---- Provided entries

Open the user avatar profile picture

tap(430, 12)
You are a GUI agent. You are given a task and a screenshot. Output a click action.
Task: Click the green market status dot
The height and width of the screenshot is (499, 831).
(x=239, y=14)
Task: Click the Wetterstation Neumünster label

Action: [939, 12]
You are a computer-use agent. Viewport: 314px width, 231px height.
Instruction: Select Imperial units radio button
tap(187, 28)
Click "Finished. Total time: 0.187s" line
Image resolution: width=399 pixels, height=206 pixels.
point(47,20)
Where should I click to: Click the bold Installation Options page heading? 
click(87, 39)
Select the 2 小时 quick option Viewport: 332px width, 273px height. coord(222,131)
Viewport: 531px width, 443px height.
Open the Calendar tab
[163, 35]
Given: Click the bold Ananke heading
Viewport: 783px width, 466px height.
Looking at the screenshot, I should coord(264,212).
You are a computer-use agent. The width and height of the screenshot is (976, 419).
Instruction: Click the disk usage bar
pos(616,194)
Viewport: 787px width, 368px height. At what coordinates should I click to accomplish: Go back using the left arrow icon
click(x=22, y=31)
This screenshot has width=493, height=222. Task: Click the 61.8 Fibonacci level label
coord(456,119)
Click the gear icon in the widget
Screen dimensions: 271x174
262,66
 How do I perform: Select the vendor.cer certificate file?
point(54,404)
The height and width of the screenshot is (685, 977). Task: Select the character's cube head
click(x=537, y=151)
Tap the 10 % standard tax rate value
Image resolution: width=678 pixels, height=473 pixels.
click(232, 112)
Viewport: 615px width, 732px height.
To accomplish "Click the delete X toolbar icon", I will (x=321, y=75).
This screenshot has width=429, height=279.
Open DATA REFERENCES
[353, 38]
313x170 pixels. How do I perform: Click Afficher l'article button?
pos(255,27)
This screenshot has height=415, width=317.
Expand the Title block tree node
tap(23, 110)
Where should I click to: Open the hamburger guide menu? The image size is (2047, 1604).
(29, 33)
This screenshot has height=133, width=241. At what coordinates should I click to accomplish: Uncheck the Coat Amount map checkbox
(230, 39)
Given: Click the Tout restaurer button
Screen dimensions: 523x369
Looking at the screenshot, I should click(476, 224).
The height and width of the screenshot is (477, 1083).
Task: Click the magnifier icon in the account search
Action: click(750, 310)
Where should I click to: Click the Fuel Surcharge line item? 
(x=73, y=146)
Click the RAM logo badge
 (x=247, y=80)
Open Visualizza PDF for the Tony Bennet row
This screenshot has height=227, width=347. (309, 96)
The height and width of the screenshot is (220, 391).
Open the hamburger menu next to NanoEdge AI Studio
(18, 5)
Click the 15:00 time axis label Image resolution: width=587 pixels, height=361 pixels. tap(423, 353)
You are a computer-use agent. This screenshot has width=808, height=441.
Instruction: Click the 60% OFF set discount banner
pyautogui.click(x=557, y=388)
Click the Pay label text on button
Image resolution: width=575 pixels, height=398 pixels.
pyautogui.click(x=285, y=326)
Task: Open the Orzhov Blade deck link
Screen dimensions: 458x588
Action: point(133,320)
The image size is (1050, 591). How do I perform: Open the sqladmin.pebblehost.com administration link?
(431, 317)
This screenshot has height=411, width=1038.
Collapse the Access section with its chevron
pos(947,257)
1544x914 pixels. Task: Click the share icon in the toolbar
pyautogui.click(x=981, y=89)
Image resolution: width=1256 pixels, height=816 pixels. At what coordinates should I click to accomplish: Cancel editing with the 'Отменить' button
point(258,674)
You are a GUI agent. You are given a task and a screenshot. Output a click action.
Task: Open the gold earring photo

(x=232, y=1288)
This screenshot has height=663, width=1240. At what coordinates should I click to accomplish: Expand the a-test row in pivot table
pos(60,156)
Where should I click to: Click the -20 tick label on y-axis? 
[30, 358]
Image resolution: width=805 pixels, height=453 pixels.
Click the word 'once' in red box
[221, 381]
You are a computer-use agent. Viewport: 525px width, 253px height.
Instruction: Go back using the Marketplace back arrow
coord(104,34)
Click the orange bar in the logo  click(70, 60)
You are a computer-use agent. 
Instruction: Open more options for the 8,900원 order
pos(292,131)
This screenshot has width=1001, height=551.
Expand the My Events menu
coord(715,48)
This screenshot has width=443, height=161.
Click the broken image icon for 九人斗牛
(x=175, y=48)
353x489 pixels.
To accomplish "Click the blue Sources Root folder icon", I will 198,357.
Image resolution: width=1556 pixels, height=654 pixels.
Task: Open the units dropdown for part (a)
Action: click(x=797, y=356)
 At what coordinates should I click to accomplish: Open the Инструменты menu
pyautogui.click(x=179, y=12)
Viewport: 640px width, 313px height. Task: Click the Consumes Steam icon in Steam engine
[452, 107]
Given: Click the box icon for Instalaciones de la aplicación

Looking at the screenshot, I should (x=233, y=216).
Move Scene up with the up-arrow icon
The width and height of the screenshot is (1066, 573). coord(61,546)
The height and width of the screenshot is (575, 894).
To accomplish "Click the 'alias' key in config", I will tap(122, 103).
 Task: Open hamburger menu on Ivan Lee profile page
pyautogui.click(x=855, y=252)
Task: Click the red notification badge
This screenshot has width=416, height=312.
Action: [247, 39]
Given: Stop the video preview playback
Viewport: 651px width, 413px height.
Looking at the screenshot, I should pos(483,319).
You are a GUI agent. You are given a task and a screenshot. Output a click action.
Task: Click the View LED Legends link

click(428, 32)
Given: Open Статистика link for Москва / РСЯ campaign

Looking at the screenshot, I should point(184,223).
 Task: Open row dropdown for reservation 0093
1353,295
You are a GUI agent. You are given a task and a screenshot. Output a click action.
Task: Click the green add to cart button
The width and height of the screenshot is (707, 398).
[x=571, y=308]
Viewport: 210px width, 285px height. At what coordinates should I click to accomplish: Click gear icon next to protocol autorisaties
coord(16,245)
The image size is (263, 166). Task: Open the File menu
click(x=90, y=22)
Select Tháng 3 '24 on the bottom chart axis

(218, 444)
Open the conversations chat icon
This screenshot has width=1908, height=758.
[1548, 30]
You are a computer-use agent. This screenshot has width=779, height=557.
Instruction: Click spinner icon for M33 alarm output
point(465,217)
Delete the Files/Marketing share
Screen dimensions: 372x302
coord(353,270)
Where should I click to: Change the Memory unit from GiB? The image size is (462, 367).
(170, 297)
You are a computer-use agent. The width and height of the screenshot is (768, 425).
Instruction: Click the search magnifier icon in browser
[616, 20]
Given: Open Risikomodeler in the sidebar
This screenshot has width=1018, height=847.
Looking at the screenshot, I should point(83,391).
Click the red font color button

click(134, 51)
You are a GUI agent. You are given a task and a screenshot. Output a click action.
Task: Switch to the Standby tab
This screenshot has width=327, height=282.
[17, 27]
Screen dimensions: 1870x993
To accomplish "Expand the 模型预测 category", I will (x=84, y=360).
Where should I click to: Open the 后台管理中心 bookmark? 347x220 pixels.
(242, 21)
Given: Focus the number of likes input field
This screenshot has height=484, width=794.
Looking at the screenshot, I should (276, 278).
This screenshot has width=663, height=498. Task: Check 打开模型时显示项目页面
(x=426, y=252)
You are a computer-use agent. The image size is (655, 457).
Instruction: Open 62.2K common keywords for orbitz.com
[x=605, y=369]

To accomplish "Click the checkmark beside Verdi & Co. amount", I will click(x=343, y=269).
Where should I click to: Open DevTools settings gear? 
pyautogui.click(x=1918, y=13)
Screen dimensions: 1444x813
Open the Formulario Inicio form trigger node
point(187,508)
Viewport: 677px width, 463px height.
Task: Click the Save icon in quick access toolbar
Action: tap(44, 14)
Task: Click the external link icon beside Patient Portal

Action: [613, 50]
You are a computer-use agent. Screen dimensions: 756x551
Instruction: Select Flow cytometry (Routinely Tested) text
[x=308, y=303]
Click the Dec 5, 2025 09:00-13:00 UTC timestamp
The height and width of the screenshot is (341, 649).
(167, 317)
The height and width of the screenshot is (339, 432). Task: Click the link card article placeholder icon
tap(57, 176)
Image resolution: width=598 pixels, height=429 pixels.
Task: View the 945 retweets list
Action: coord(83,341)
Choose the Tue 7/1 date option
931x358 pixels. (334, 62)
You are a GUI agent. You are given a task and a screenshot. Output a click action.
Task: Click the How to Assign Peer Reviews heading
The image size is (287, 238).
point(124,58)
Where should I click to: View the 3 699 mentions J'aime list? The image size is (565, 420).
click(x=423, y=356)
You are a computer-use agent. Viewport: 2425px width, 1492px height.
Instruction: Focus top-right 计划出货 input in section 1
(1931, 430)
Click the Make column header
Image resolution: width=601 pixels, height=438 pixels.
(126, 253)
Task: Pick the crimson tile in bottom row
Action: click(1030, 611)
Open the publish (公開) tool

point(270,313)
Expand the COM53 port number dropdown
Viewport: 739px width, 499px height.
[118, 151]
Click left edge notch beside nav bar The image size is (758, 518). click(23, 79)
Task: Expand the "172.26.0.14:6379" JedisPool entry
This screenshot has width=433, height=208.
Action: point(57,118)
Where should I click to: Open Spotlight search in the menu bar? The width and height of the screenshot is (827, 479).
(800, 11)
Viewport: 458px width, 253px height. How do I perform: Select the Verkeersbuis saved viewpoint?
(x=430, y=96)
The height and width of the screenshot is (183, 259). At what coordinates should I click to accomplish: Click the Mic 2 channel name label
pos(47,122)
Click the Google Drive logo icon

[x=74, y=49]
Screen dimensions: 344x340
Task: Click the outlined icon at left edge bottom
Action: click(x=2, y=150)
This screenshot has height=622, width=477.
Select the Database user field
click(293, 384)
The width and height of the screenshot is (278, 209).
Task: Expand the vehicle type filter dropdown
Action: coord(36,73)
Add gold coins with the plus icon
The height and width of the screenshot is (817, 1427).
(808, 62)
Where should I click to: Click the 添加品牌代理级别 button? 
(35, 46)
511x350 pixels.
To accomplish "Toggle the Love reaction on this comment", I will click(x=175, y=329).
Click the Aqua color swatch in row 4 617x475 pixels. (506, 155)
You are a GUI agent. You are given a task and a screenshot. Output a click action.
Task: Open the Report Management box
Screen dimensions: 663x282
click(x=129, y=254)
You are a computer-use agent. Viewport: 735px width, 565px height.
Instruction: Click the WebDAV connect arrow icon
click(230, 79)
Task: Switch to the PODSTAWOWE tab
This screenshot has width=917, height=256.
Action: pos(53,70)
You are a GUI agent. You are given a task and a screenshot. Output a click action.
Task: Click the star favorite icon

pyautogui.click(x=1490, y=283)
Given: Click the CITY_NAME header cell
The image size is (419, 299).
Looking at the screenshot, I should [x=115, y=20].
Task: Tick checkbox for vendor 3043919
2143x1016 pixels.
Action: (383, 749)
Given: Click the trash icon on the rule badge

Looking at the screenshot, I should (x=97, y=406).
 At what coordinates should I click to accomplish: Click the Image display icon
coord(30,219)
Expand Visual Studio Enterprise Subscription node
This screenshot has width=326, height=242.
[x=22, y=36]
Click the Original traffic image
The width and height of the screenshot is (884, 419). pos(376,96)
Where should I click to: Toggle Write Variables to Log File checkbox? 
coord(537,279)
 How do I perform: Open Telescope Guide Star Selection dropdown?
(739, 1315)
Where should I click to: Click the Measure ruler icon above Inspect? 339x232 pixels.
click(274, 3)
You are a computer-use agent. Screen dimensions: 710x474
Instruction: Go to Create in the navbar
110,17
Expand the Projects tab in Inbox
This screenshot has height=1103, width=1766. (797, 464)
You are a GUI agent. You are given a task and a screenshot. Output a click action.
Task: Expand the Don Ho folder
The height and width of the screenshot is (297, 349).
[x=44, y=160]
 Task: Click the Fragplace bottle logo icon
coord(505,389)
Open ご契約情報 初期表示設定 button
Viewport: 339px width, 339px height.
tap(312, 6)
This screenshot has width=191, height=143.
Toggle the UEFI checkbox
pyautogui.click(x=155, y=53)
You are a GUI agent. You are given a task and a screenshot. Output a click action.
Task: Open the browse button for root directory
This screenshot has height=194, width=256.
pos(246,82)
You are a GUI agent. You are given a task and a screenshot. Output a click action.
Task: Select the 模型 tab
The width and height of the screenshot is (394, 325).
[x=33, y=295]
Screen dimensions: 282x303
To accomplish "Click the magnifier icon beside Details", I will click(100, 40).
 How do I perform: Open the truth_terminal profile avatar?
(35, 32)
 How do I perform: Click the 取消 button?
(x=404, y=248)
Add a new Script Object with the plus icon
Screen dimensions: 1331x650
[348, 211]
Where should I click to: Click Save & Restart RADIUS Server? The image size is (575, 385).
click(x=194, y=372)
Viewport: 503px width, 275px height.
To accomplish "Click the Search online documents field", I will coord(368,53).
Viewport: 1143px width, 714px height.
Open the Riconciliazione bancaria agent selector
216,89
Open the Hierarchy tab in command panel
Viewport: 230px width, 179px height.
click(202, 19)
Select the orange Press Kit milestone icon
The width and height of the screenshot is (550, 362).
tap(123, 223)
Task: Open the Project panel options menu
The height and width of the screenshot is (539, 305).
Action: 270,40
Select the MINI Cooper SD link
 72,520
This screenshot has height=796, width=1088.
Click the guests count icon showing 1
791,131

--------

Can you reproduce the data from its very start through the line that contains "pos(616,194)", changing every "Instruction" to "Goal" and keeping everything else the same?

Open the user avatar profile picture

tap(430, 12)
You are a GUI agent. You are given a task and a screenshot. Output a click action.
Task: Click the green market status dot
The height and width of the screenshot is (499, 831).
(x=239, y=14)
Task: Click the Wetterstation Neumünster label

Action: [939, 12]
You are a computer-use agent. Viewport: 314px width, 231px height.
Goal: Select Imperial units radio button
tap(187, 28)
Click "Finished. Total time: 0.187s" line
Image resolution: width=399 pixels, height=206 pixels.
point(47,20)
Where should I click to: Click the bold Installation Options page heading? 
click(87, 39)
Select the 2 小时 quick option Viewport: 332px width, 273px height. coord(222,131)
Viewport: 531px width, 443px height.
Open the Calendar tab
[163, 35]
Given: Click the bold Ananke heading
Viewport: 783px width, 466px height.
Looking at the screenshot, I should coord(264,212).
You are a computer-use agent. The width and height of the screenshot is (976, 419).
Goal: Click the disk usage bar
pos(616,194)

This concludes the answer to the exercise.